Depuis le 20 septembre, Médecins Sans Frontières soutient deux centres de soins de santé primaires. À ce jour, nos médecins ont déjà réalisé 537 consultations à Embokh et Salem Sassi, ainsi que dans le refuge scolaire d’Oum Al Qura. Les consultations concernaient
principalement les maladies non transmissibles (diabète, hypertension) pour les adultes et les infections respiratoires et les diarrhées pour les enfants. De nombreuses personnes étaient encore sous le choc, certaines montrant des signes de traumatisme psychologique. Certains enfants refusaient de boire de l’eau par peur de se noyer. Des individus se sont plaints de flash-back, d’insomnie, notamment entre 2 h 30 et 5 h du matin, à l’heure où la vague meurtrière a englouti la ville, le 10 septembre dernier.
Quel type de soutien MSF peut-elle apporter?
Notre équipe de psychologues a pu commencer à fournir des services de santé mentale à deux groupes prioritaires au sein de la communauté de Derna. D’abord ceux et celles qui ont tout perdu et qui vivent désormais dans des abris temporaires, puis au personnel médical ou paramédical et les bénévoles travaillant dans les établissements de santé. Ces derniers ont parfois perdu des proches, des collègues, des amis et des amies. Plusieurs travaillent par ailleurs en première ligne, prodiguant des soins à ceux et celles qui ont survécu ou aidant à la gestion des cadavres, ce qui peut être une expérience traumatisante.
Dans ce contexte, nous avons consacré tous nos efforts à nos activités de santé mentale, notamment des consultations individuelles et des groupes de discussion dans les structures que nous soutenons. Nous prévoyons d’intensifier ces activités pour pouvoir répondre à toute personne dans le besoin.
Nos équipes sont-elles confrontées à des défis?

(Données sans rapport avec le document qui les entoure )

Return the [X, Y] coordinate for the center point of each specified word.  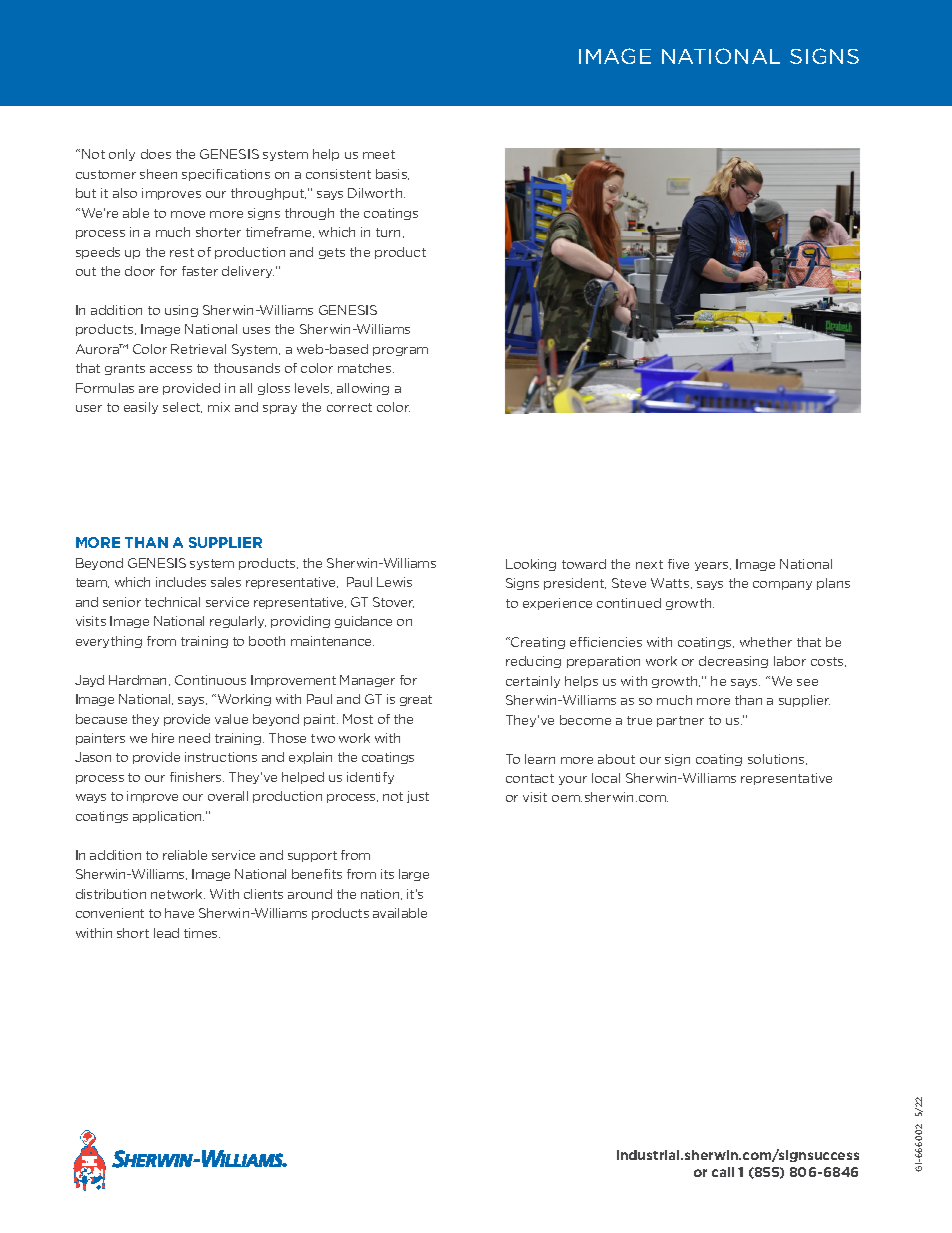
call [723, 1172]
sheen [158, 174]
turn [390, 233]
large [414, 875]
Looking [531, 565]
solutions [777, 759]
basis [392, 174]
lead [166, 933]
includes [181, 582]
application [168, 817]
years [713, 566]
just [418, 797]
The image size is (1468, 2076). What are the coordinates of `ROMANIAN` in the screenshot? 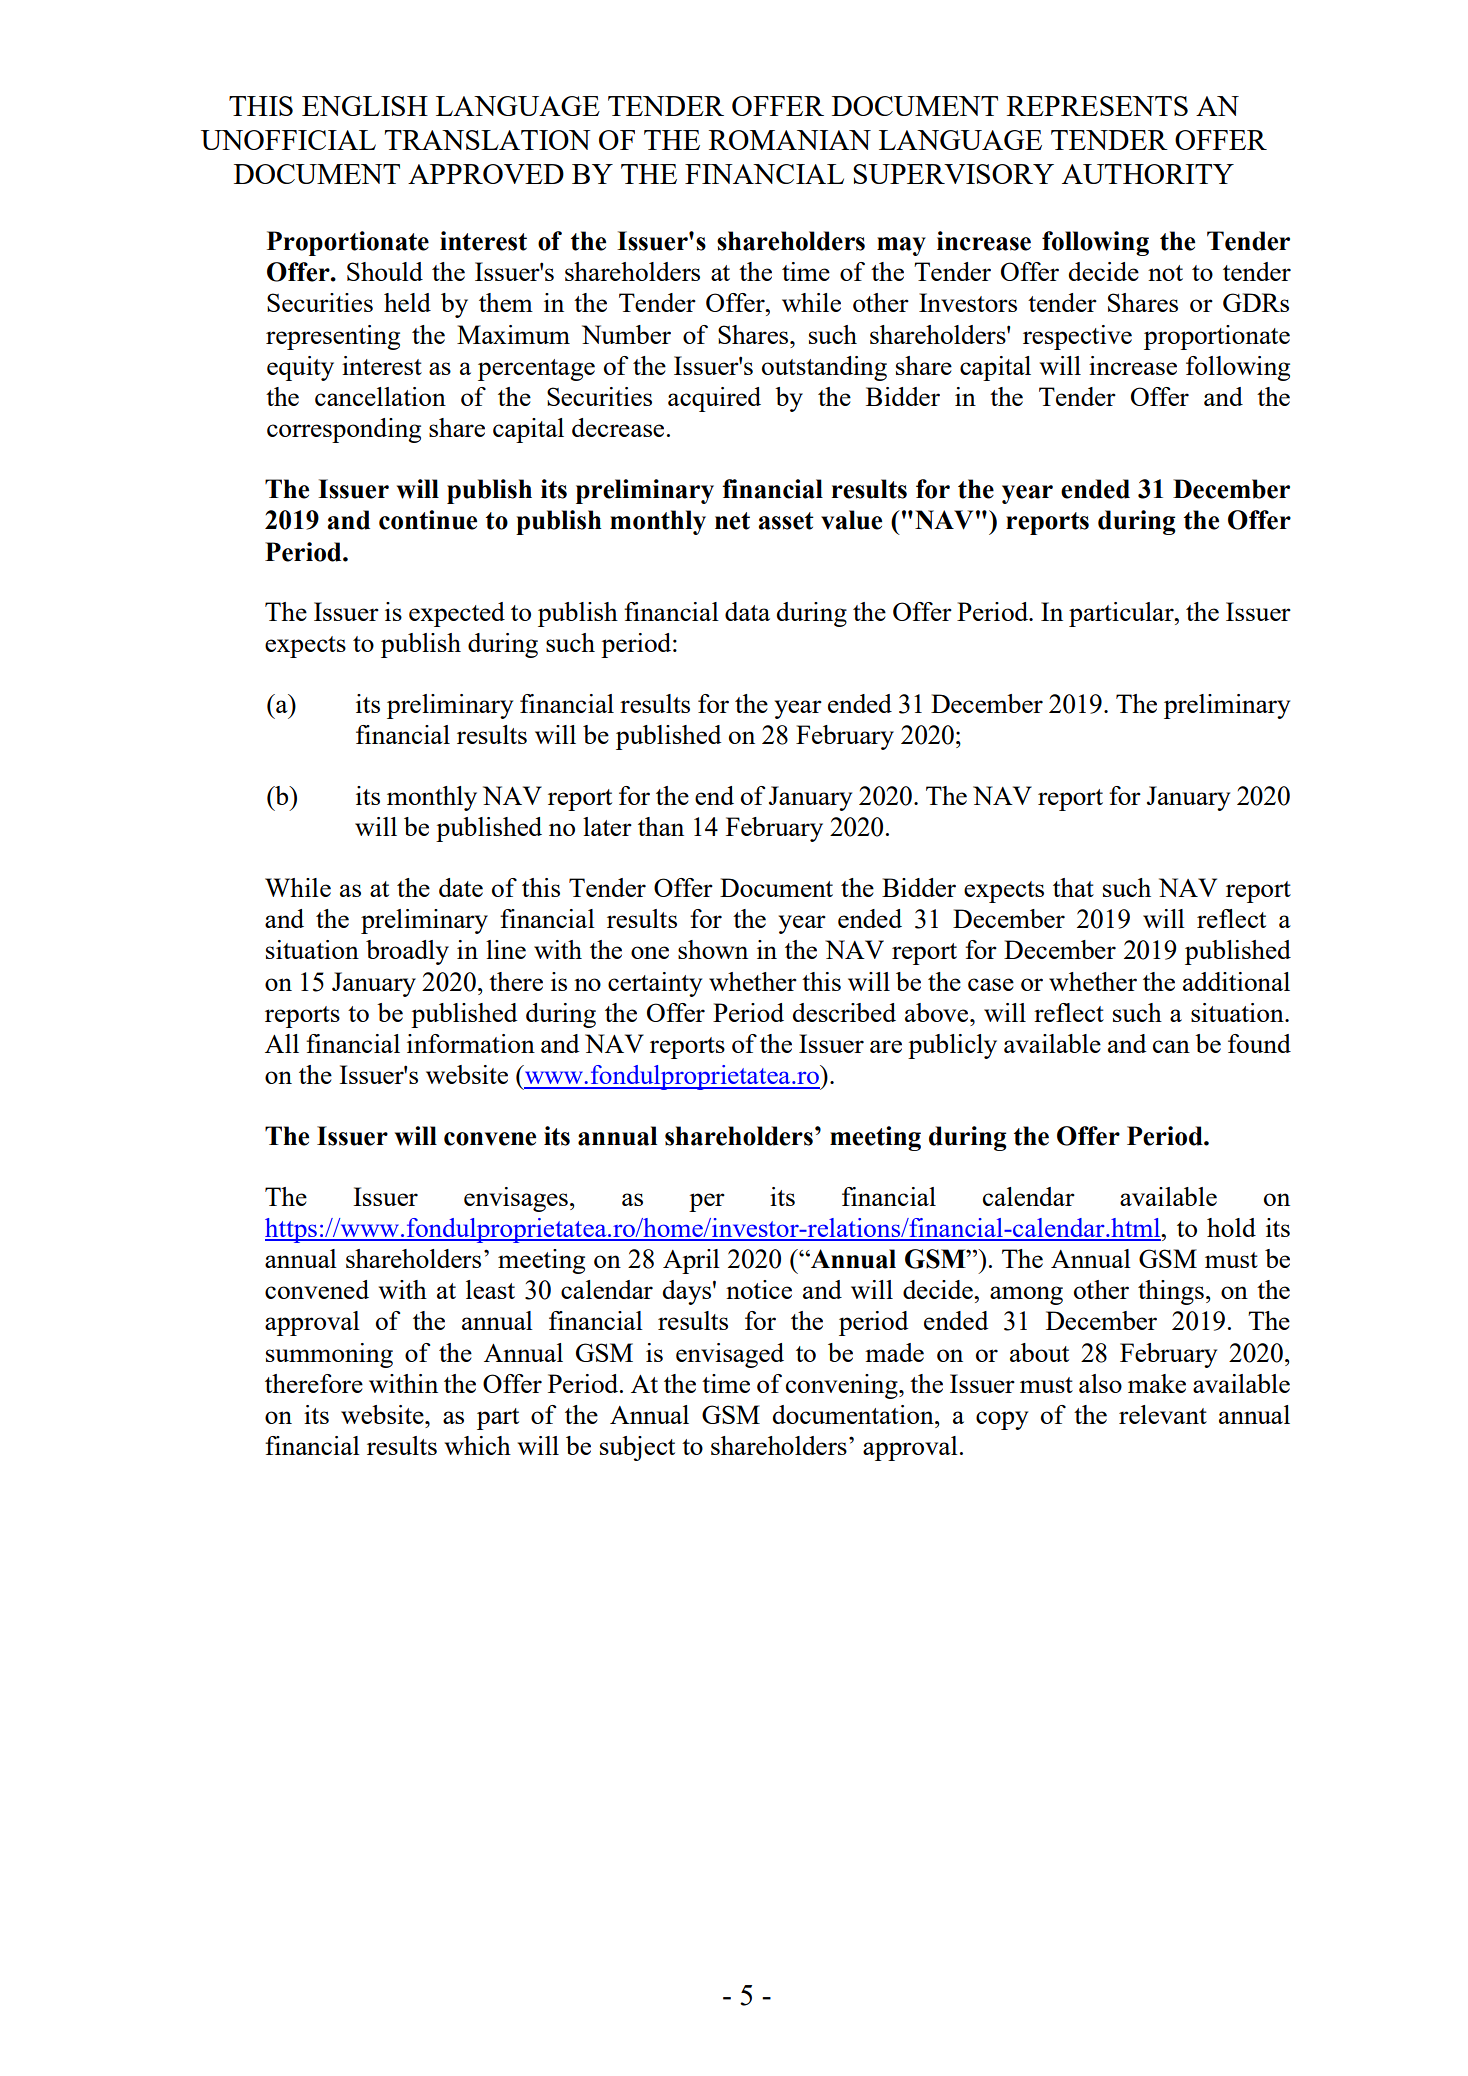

Si le personnel de MSF a pu arriver à Derna seulement trois jours après la catastrophe, en provenance de l’ouest de la Libye où MSF mène régulièrement des projets, notre capacité opérationnelle reste cependant limitée. La délivrance de visas au personnel international est un long processus qui pourrait limiter notre capacité à intensifier nos activités. Cependant, notre collaboration avec les autorités et avec des équipes recrutées localement est très bonne. Nous verrons dans les prochains jours comment les structures de santé vont s’organiser et nous reverrons notre dispositif en fonction des besoins et de notre valeur ajoutée.